= Article =
►

L’engagement belge en Irak contre les djihadistes se poursuivra très probablement au-delà de l’été prochain. Jamais l’armée et le gouvernement n’ont si peu communiqué sur une opération militaire à l’étranger. Et pour cause…

Des F-16 belges dans le ciel irakien, des militaires dans les rues des principales villes de Belgique : l’armée est désormais présente sur deux « fronts » face à la menace djihadiste. A la demande des Etats-Unis, le gouvernement belge a décidé de prolonger jusqu’à l’été prochain Desert Falcon, la mission des six chasseurs-bombardiers engagés dans la lutte contre l’Etat islamique (EI). Se poursuivra-t-elle au-delà de cette date ? C’est très probable. Après plusieurs mois de bombardements, les avions de la coalition commencent à manquer d’infrastructures stratégiques ennemies à neutraliser. Par ailleurs, les frappes pour défendre la ville de Kobané, en Syrie, n’ont pas permis de repousser pour de bon les combattants de l’EI. Depuis le début de la campagne aérienne, l’Etat islamique s’est même renforcé et s’est étendu territorialement, déplorait ces jours-ci le sénateur américain John McCain. Dès lors, la question de l’envoi de troupes au sol pour contrer la présence djihadiste en Irak et en Syrie se pose avec de plus en plus d’acuité. Les Etats-Unis comptent 2 100 militaires en Irak et prévoient d’en dépêcher d’autres en Turquie, au Qatar et en Arabie saoudite pour entraîner l’opposition syrienne. Cette semaine, l’état-major canadien a reconnu que ses forces spéciales ont été engagées dans des combats au sol au nord de l’Irak. Si une intervention de plus grande ampleur prend forme, un appui aérien aux troupes terrestres se révélera indispensable, comme ce fut le cas ces dernières années en Afghanistan.

En 2011, les quelques mois de guerre en Libye avaient coûté à la Belgique plus de 40 millions d’euros. A ce stade, peu de précisions sont fournies sur le coût de la mission belge en cours, évaluée initialement à 14,5 millions d’euros brut par mois (près de 6 millions net). Tout dépend évidemment du nombre de sorties et de frappes (les F-16 belges réalisent près de 400 heures de vol mensuelles), les cibles étant déterminées depuis une base aérienne située au Qatar. A cet égard, l’armée et le gouvernement observent plus que jamais le « silence radio » sur les opérations menées, au-delà du constat, fait par l’état-major, que les F-16 rentrent régulièrement à leur base jordanienne sans avoir bombardé, le risque de faire des victimes civiles étant trop élevé. Même les parlementaires peinent à obtenir une évaluation précise de la mission.

◄

= Défi a =
Recopiez à l'identique la portion de la liste qui va de son début jusqu'à la ligne contenant « (982, 435). », celle-ci comprise.
La liste qui suit n'a aucun lien avec l'article.

(Extrait d'un fichier de données)
►

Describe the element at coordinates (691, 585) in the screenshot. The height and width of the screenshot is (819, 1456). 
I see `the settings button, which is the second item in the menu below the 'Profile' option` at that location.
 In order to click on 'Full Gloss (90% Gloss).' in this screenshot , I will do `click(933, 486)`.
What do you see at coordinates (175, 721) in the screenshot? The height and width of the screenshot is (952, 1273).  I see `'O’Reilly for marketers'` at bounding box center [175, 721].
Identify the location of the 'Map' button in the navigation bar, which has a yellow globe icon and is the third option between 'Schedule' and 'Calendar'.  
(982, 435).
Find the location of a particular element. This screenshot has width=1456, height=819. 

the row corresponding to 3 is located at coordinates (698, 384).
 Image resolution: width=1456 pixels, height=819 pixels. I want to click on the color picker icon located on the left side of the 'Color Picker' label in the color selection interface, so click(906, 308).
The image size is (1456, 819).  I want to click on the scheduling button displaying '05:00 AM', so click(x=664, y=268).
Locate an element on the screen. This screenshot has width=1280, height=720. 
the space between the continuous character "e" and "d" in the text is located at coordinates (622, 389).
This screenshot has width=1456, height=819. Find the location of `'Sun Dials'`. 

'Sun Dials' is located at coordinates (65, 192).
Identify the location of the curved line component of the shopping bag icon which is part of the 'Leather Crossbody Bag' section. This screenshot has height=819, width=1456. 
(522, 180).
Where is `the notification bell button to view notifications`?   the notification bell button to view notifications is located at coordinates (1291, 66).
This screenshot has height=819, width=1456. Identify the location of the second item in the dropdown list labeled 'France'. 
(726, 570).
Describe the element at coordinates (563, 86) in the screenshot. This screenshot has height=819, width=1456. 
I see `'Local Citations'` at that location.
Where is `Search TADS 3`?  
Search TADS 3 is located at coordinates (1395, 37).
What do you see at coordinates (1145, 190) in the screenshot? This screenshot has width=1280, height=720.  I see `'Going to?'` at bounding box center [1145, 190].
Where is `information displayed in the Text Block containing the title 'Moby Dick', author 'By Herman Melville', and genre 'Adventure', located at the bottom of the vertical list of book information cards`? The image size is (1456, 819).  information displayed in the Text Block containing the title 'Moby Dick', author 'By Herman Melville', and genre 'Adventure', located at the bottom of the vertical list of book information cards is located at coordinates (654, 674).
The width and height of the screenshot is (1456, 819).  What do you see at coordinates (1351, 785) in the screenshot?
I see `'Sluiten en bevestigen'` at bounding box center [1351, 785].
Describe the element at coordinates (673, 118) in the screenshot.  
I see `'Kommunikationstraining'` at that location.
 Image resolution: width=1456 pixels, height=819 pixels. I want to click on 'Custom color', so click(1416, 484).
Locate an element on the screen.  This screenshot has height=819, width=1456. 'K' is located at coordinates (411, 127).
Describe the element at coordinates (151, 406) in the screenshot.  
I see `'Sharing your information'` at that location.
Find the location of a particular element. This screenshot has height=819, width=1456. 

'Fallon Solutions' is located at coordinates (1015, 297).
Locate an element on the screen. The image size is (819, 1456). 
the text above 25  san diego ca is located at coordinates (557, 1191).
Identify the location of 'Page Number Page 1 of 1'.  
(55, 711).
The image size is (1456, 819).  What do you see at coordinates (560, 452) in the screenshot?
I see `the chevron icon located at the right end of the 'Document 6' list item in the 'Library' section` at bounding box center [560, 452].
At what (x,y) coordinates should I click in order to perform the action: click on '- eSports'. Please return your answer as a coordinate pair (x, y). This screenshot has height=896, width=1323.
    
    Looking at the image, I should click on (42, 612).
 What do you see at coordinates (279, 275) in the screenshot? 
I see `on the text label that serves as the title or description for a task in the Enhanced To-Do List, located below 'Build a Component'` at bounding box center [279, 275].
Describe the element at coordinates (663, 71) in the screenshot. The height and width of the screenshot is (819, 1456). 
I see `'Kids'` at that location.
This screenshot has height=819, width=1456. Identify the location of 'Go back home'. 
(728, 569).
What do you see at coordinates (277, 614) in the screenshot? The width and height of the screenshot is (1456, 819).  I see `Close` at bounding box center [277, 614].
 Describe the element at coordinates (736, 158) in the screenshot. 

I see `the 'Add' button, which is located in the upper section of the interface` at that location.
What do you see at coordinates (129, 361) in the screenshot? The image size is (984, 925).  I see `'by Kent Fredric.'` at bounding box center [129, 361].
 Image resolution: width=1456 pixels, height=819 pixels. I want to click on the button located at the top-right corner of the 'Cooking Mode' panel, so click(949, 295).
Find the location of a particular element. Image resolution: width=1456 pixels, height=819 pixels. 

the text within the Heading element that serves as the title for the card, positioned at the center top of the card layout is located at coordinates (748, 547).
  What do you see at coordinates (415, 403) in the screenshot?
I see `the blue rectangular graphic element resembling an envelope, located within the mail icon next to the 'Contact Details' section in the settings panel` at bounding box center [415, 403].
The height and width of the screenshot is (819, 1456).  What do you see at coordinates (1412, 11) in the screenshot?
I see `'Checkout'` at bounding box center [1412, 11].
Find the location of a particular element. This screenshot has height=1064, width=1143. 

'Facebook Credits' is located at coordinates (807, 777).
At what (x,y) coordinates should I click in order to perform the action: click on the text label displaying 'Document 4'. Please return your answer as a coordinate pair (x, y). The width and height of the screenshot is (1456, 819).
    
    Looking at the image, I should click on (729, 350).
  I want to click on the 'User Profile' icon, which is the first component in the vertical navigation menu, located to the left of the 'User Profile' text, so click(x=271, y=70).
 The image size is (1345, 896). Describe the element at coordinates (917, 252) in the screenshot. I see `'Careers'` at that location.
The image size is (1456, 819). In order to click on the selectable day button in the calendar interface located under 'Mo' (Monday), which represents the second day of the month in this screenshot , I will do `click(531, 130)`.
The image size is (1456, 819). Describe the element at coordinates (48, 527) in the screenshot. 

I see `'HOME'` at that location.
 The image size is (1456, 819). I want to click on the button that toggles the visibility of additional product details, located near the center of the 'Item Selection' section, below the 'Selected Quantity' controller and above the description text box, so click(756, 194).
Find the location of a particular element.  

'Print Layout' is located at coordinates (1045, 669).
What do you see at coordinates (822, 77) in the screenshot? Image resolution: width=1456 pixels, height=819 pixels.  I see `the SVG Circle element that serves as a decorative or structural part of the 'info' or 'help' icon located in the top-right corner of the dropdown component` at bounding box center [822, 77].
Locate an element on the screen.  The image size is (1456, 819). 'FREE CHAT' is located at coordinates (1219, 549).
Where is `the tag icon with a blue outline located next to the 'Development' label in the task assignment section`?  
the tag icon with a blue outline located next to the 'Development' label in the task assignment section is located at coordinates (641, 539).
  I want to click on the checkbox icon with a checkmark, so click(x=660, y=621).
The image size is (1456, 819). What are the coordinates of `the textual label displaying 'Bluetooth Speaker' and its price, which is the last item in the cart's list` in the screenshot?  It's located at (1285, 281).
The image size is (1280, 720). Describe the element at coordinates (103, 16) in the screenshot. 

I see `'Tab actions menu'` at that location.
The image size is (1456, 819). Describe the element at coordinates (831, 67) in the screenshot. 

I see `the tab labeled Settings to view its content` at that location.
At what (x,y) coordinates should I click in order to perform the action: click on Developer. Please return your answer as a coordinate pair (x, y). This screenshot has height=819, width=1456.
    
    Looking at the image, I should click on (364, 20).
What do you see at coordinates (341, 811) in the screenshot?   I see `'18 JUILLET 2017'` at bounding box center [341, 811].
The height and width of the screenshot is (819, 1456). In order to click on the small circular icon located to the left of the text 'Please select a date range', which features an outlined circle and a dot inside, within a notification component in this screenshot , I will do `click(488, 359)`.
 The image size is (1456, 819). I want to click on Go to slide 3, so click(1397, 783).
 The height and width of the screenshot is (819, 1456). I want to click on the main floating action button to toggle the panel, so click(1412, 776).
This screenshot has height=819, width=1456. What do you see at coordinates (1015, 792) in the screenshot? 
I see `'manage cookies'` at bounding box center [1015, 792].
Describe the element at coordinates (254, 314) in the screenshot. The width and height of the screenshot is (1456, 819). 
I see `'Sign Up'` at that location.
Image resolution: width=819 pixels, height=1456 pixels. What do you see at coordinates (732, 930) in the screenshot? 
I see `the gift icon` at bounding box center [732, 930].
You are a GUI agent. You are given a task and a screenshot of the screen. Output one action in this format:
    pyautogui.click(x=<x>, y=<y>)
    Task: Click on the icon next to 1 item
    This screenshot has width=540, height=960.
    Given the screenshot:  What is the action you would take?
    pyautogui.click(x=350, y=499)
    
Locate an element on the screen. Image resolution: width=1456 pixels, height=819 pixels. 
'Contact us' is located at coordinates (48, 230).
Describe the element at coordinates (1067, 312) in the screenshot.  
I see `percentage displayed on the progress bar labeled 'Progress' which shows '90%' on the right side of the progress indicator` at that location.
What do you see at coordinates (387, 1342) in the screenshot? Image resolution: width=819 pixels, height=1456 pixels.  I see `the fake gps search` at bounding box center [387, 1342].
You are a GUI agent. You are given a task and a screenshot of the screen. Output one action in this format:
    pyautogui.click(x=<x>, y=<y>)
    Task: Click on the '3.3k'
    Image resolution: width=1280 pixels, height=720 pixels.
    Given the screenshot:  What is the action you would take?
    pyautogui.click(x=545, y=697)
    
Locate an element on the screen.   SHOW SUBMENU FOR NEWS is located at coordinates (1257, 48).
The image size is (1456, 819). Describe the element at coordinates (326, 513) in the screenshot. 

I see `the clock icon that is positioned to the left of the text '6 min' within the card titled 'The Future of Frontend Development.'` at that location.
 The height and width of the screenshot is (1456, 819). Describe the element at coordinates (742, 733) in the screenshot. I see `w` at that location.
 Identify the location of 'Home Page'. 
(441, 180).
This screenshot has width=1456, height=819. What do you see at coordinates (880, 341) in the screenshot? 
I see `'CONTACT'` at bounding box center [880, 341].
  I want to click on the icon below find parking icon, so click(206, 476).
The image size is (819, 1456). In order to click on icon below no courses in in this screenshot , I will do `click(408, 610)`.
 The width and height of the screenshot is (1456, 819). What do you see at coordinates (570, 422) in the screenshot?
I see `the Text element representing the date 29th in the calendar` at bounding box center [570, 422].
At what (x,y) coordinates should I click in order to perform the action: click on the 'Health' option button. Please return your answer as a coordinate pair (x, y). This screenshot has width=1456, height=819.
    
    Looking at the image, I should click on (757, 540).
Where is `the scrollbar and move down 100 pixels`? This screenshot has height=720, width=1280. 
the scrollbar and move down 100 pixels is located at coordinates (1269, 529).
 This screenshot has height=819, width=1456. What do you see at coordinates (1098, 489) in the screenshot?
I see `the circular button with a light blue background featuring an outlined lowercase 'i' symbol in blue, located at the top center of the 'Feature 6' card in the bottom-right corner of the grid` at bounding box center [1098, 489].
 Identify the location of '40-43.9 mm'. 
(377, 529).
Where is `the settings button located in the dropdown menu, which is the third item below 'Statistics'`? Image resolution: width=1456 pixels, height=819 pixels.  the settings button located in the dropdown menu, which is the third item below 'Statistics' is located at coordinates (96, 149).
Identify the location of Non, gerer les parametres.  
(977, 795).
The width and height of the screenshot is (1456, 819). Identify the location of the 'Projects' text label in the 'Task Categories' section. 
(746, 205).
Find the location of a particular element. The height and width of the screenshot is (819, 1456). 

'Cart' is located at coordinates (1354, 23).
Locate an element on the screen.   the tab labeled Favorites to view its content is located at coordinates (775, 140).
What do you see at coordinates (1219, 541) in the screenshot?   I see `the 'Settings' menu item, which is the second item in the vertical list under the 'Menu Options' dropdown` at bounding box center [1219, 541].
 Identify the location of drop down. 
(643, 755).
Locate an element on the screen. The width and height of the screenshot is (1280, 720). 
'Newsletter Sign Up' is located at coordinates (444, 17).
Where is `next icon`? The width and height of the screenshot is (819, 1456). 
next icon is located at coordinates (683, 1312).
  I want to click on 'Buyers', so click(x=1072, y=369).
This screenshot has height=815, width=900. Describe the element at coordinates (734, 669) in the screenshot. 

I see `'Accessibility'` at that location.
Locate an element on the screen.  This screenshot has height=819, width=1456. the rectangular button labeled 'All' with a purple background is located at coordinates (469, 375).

◄

= Défi b =
Traduisez en anglais cette phrase de l'article : « En 2011, les quelques mois de guerre en Libye avaient coûté à la Belgique plus de 40 millions d’euros. »

= Bonne réponse a =
Describe the element at coordinates (691, 585) in the screenshot. The height and width of the screenshot is (819, 1456). 
I see `the settings button, which is the second item in the menu below the 'Profile' option` at that location.
 In order to click on 'Full Gloss (90% Gloss).' in this screenshot , I will do `click(933, 486)`.
What do you see at coordinates (175, 721) in the screenshot? The height and width of the screenshot is (952, 1273).  I see `'O’Reilly for marketers'` at bounding box center [175, 721].
Identify the location of the 'Map' button in the navigation bar, which has a yellow globe icon and is the third option between 'Schedule' and 'Calendar'.  
(982, 435).

= Bonne réponse b =
In 2011, the few months of war in Libya had cost Belgium more than 40 million euros.